異世界で帝国の皇子に出会ったら、トラブルに巻き込まれました。





穴があったら入りたい……というかむしろ、自分から掘って埋まりたいです。


起床から訓練まで少なくとも十人はくだらない人と関わってた。皆が皆、なま暖かい目を向けてきたのはそのせいですか……。


首が詰まる長袖を着たあたしは、バルドを心の中でセクハラエロオヤジ認定した。

所構わずキスするし、油断したらキスマーク残すし。何を考えてんのよ、あの人は!


あたしは偽物の婚約者に過ぎないのに、そこまで演技する必要なんかないっての。


『あれ、なごむおはよー』


庭で忙しそうなミミが挨拶してくれたから、心持ち伏し目がちに返した。それを照れと取ったのか、ミミはにひひと笑って顔を寄せてきた。


『聞いたよ~遂に皇子様とヤッたんだって?』

『やっ……!?』


ぼわっと頬が熱くなるのを感じた。それがますます誤解を生むことになったようで、ニカッと笑われた。
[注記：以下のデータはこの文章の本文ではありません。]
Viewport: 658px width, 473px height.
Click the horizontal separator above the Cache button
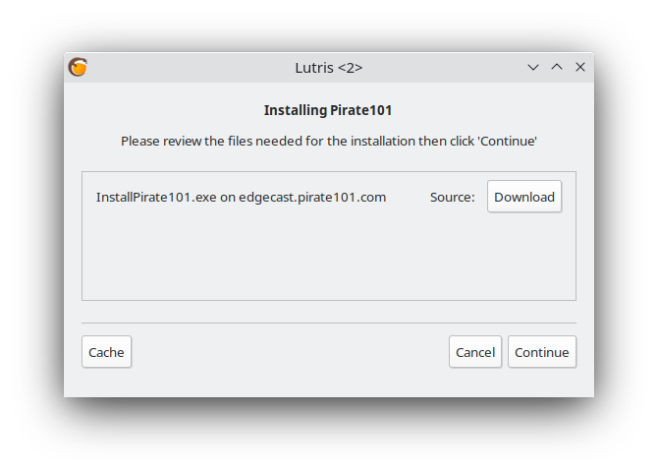pyautogui.click(x=328, y=323)
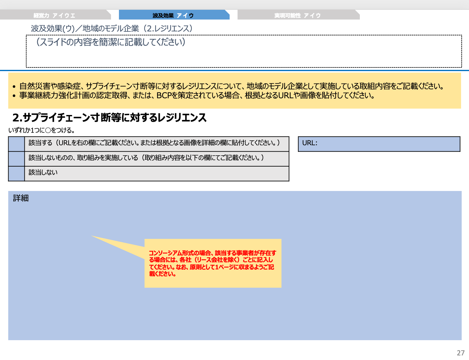Select the text いずれか1つに○をつける

(42, 129)
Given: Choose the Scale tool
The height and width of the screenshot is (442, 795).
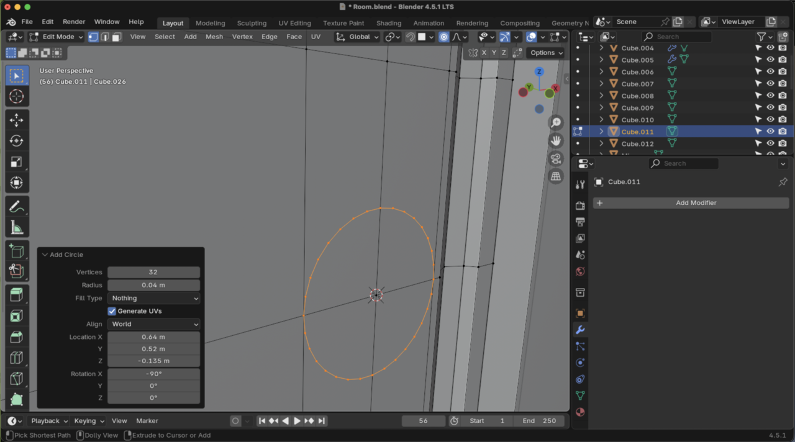Looking at the screenshot, I should click(x=17, y=162).
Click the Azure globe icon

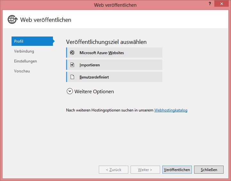click(72, 53)
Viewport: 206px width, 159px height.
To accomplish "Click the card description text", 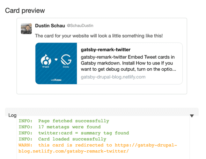I will point(128,63).
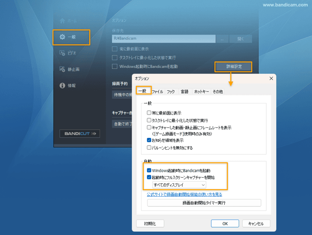
Task: Go to the 静止画 image settings section
Action: click(71, 69)
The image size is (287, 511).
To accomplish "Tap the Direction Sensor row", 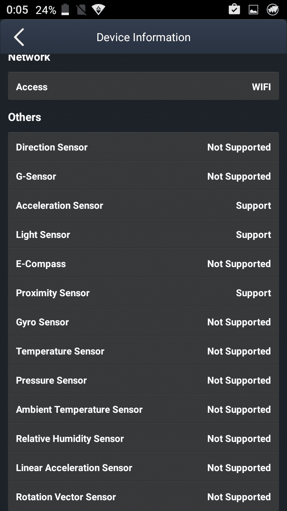I will [144, 147].
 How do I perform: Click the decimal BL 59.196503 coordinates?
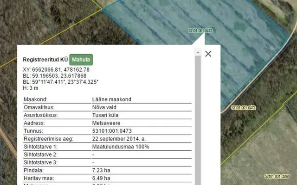(x=55, y=76)
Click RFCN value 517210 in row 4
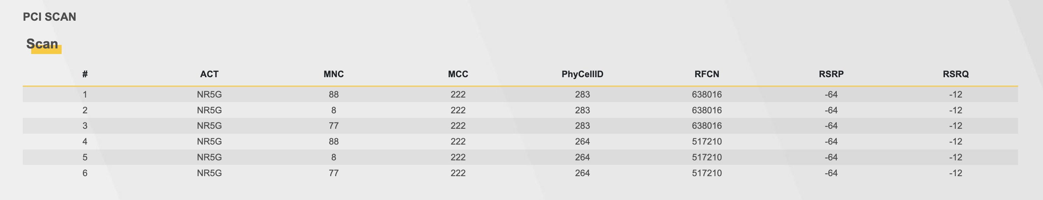Image resolution: width=1043 pixels, height=200 pixels. [x=707, y=142]
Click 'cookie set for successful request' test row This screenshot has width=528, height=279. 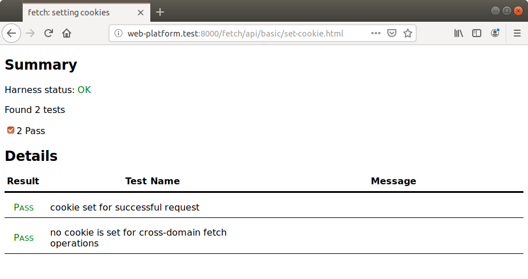(125, 207)

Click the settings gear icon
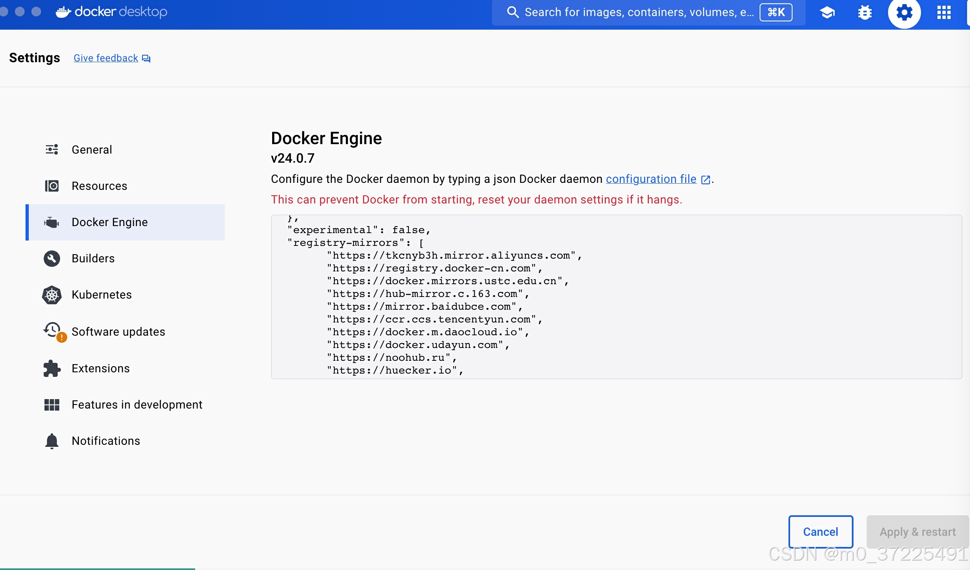click(904, 12)
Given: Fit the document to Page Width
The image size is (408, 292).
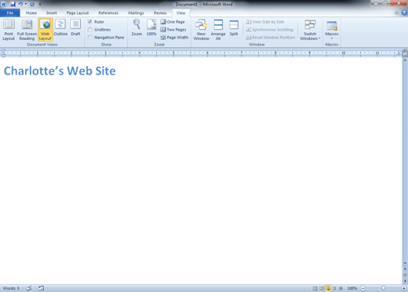Looking at the screenshot, I should 174,38.
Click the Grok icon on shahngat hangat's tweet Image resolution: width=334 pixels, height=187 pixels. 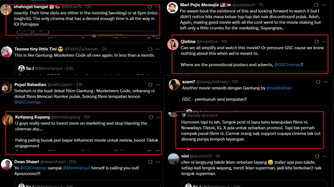click(150, 7)

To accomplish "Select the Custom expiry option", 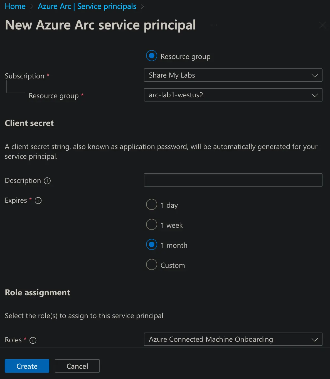I will (x=152, y=265).
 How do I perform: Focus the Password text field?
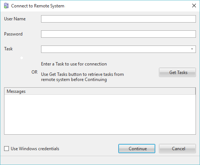118,34
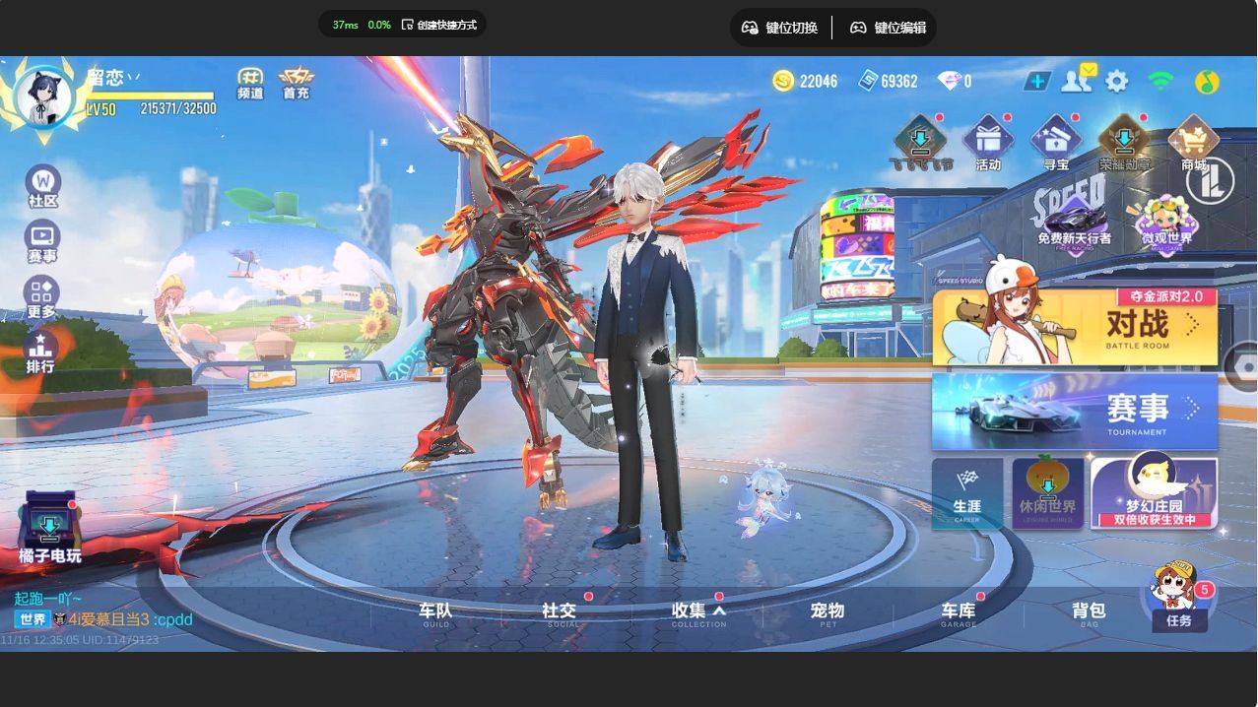1258x707 pixels.
Task: Enter the 对战 Battle Room
Action: (1075, 327)
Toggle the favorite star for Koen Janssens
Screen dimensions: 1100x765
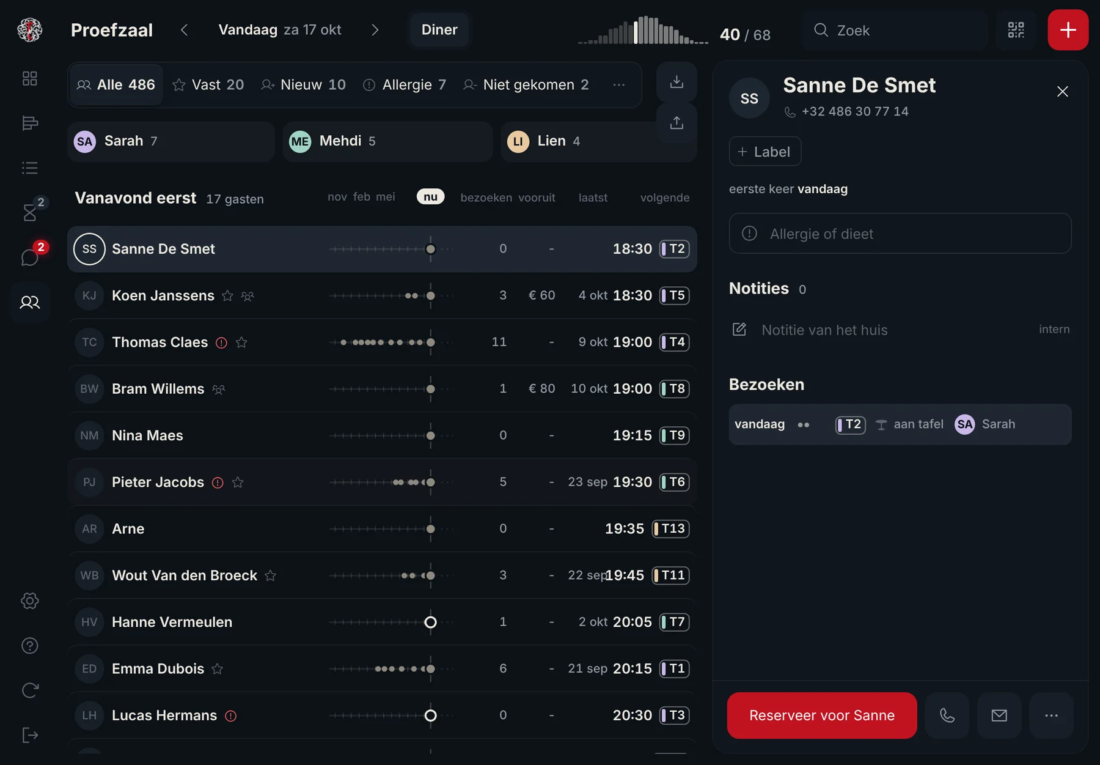click(x=227, y=296)
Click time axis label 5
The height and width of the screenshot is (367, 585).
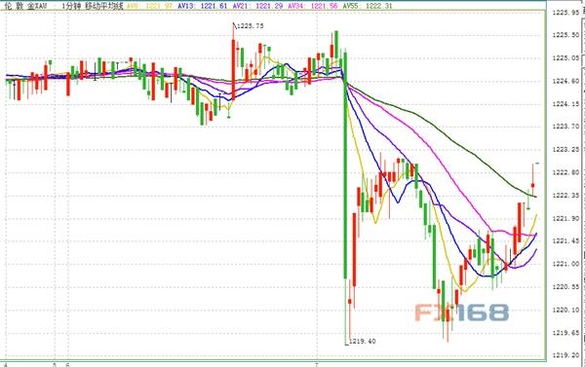[55, 364]
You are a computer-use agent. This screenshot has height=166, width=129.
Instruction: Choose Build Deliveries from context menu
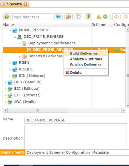point(84,53)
『いいじゃん、いいじゃん! なごむが皇子様とまとまってくれたらアタシも安心だわ~』


バンバン、と背中を叩いてくるミミのあけすけさは、とても年下とは思えない。


『ち、違う……あたしは』

『照れるな、照れるな! 皇子様がやっと大切な人を見つけられて、みんなホッとしてるんだ。10年前のアイカさんの件で……だいぶ人間不信気味になってたからね』

『人間不信?』

『あ、いっけない!』


ミミは慌ててかごを持ち直すと、一冊の小さな本をあたしに押し付けてきた。


『それ、読みやすい方だから。読んでみなよ、じゃね!』


厨房からサラさんに怒鳴られたミミは、急いでそちらに駆けていった。